§ Material for this exercise:
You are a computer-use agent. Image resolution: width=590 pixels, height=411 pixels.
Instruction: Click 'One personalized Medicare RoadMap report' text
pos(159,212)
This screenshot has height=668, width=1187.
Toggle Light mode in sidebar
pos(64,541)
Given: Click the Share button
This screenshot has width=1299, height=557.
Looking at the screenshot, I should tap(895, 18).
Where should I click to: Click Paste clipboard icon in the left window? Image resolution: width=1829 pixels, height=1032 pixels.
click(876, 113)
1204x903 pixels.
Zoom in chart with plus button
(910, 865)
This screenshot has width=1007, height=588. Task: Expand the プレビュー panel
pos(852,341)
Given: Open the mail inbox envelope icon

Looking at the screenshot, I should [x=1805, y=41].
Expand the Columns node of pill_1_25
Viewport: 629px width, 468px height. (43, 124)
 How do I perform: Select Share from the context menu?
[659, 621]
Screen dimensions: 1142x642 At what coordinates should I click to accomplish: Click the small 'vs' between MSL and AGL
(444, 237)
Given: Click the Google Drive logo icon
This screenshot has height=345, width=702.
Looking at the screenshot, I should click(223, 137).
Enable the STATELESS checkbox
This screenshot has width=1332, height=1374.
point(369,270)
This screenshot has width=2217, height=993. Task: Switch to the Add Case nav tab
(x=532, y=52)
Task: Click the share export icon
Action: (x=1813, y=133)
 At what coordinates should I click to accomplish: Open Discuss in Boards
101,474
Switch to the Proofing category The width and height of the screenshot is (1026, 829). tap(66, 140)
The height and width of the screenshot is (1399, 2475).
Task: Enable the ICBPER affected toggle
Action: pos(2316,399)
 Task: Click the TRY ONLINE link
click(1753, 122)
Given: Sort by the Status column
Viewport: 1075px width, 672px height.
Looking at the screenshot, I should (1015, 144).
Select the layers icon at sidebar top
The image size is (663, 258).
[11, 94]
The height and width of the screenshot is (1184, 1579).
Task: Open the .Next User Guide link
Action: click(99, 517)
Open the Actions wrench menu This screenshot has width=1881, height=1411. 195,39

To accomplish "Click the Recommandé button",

§ Work instructions: From the line that contains "Task: Click the TRY ONLINE link" through the final line of the entries above, every line must be reproduced exactly and nothing more.

§ Output:
 Task: Click the TRY ONLINE link
click(1753, 122)
Given: Sort by the Status column
Viewport: 1075px width, 672px height.
Looking at the screenshot, I should (1015, 144).
Select the layers icon at sidebar top
The image size is (663, 258).
[11, 94]
The height and width of the screenshot is (1184, 1579).
Task: Open the .Next User Guide link
Action: click(99, 517)
Open the Actions wrench menu This screenshot has width=1881, height=1411. 195,39

To accomplish "Click the Recommandé button",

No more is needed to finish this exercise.